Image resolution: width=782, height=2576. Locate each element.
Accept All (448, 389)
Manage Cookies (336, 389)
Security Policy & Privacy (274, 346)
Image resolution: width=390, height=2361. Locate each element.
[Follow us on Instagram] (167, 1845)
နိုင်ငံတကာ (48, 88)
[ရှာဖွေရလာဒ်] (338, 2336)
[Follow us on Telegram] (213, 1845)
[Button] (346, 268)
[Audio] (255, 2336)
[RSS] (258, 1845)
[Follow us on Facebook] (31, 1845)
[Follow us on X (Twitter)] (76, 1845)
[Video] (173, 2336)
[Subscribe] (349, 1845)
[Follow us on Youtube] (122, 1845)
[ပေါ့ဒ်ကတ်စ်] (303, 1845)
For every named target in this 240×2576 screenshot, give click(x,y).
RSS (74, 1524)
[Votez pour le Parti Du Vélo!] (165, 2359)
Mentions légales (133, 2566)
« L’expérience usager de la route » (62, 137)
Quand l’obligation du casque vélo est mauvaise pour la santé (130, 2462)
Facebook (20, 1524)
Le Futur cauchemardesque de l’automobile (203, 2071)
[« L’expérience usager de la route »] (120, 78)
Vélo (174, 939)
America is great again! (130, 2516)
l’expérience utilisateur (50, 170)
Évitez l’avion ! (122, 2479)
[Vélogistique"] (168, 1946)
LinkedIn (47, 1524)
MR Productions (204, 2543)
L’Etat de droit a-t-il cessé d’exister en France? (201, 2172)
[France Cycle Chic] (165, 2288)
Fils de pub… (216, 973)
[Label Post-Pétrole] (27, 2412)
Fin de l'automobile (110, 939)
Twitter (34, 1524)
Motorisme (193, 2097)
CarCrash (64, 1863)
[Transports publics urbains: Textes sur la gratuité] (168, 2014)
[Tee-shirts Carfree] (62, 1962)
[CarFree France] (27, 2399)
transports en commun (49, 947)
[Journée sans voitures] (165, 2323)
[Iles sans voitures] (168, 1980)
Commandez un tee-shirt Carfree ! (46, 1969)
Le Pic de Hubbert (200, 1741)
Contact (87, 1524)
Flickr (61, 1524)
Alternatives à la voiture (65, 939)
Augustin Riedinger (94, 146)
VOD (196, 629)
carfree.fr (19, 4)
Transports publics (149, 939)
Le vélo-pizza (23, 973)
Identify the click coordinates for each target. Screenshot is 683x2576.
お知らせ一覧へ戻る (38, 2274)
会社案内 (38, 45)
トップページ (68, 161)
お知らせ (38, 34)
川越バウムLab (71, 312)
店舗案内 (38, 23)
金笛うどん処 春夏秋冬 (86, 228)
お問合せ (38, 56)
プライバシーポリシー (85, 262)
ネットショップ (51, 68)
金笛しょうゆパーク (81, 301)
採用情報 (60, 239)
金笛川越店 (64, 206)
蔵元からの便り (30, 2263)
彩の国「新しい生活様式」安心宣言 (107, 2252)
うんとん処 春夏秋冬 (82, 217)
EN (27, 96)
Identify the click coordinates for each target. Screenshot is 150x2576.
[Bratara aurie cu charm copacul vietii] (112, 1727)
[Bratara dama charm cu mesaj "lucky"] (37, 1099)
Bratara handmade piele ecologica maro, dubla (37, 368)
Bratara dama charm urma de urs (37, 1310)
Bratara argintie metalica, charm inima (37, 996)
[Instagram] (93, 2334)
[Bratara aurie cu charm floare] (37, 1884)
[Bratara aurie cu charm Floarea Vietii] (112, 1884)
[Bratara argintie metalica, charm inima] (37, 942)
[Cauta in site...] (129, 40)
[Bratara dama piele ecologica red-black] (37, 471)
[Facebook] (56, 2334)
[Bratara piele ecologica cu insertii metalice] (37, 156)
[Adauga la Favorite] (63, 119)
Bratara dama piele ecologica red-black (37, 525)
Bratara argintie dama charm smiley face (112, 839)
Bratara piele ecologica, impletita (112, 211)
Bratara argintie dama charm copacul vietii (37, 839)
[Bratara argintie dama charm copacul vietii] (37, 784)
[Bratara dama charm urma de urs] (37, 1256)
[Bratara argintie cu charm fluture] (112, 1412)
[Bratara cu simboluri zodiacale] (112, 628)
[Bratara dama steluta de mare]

= = = = = = =

§ **Task description**: Show every line in the records above that contains the word "charm".

§ **Task output**:
[Bratara aurie cu charm copacul vietii] (112, 1727)
[Bratara dama charm cu mesaj "lucky"] (37, 1099)
Bratara dama charm urma de urs (37, 1310)
Bratara argintie metalica, charm inima (37, 996)
[Bratara aurie cu charm floare] (37, 1884)
[Bratara aurie cu charm Floarea Vietii] (112, 1884)
[Bratara argintie metalica, charm inima] (37, 942)
Bratara argintie dama charm smiley face (112, 839)
Bratara argintie dama charm copacul vietii (37, 839)
[Bratara argintie dama charm copacul vietii] (37, 784)
[Bratara dama charm urma de urs] (37, 1256)
[Bratara argintie cu charm fluture] (112, 1412)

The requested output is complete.